Foundryside by Robert Jackson Bennett
Quite a few folks were looking for fantasy heists in 2020 (can’t blame ’em), and this is an Amanda favorite. Sancia has stolen a magical object, everyone is out to get her, and she has to assemble a ragtag band of allies to save herself and maybe the day. Page-turner, found family, diverse characters, lots of world-building, you’re welcome.
Girl, Woman, Other by Bernardine Evaristo
This book knocked our socks off, and well deserved its Booker Prize win. It follows 12 characters in the UK, mostly Black women, is written in a sort of free verse style, and will rip your heart out but also maybe make you believe in people again. The characters deal with so many difficult life moments—infidelity, assault, racism, violence of all kinds—and while they’re far from perfect, they are each unforgettable in their own way.

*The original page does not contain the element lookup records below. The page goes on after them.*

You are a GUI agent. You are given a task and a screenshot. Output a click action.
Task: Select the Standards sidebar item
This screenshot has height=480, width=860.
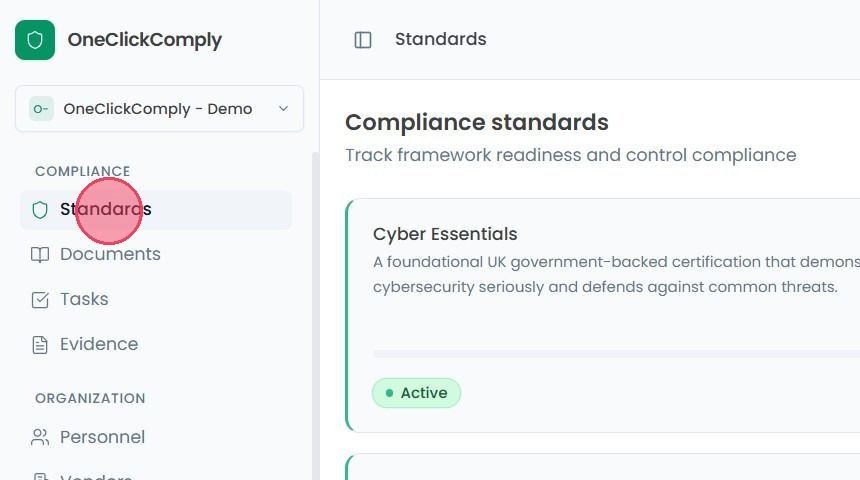156,210
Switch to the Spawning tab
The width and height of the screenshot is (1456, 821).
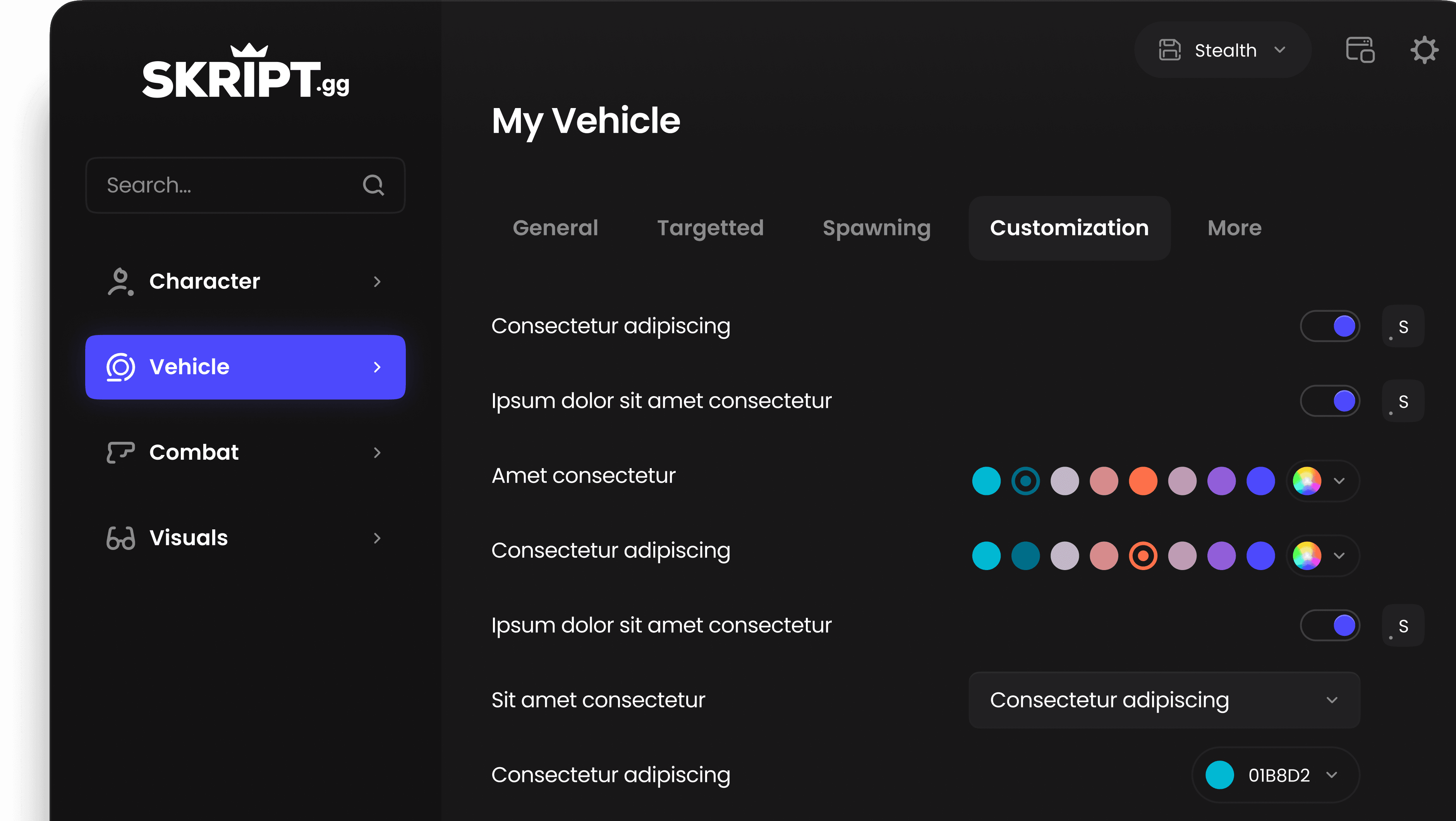(876, 228)
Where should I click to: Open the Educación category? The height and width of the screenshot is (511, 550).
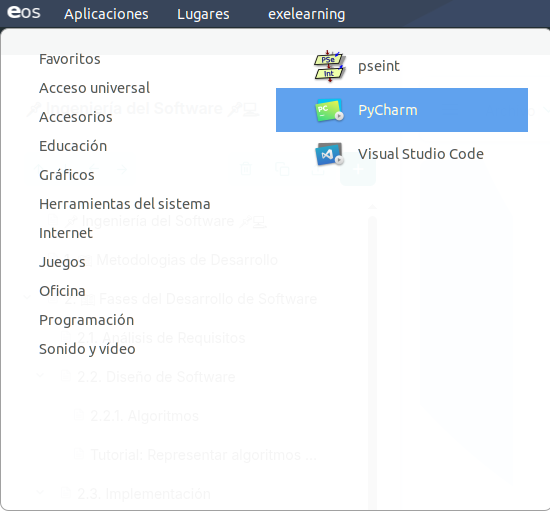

The Vanishing Half by Britt Bennett
We get lots of questions for family stories, and this book was read and loved by many Rioters this year. Two sisters, both Black and from the South, are living two very different lives, and the reasons why—and what happens when those divergent lives come back together—make this an incredibly compelling read.
The Southern Book Club’s Guide to Slaying Vampires by Grady Hendrix
Did you want a rompy fun book with a supernatural mystery and social justice as part of it? Here you go! A group of Southern women go from reading about vampires in their book club to suspecting that one has moved into town and is targeting marginalized children. They fight both the patriarchy and the Forces of Darkness, and it’s a wild ride.
Untamed by Glennon Doyle
Many of our listeners were looking for reads to help them or their loved ones feel more empowered this year, and Doyle’s latest memoir does exactly that. She chronicles leaving her marriage, finding new love, and unlearning all of the toxic behaviors that had become part of her daily life. Lots of food for thought here on those looking to start fresh.
The Tenth Muse by Catherine Chung
Readers looking for books about women in STEM and for historical fiction both got pointed at this one. Following Katherine, a mathematician and Asian American whose parents are hiding secrets that go back to WWII, it examines what it means to be a genius along the dark sides of academia and generational family trauma.
Bonds of Brass by Emily Skrutskie
Space boyfriends on the run! That’s all we really need to say here, right? Alright, fine, here’s a little more. Ettian and Gal are roommates at a military academy in a galactic empire, and when their classmates try to murder Gal, the two have to start being honest with each other about who they are—and eventually, how they feel about each other.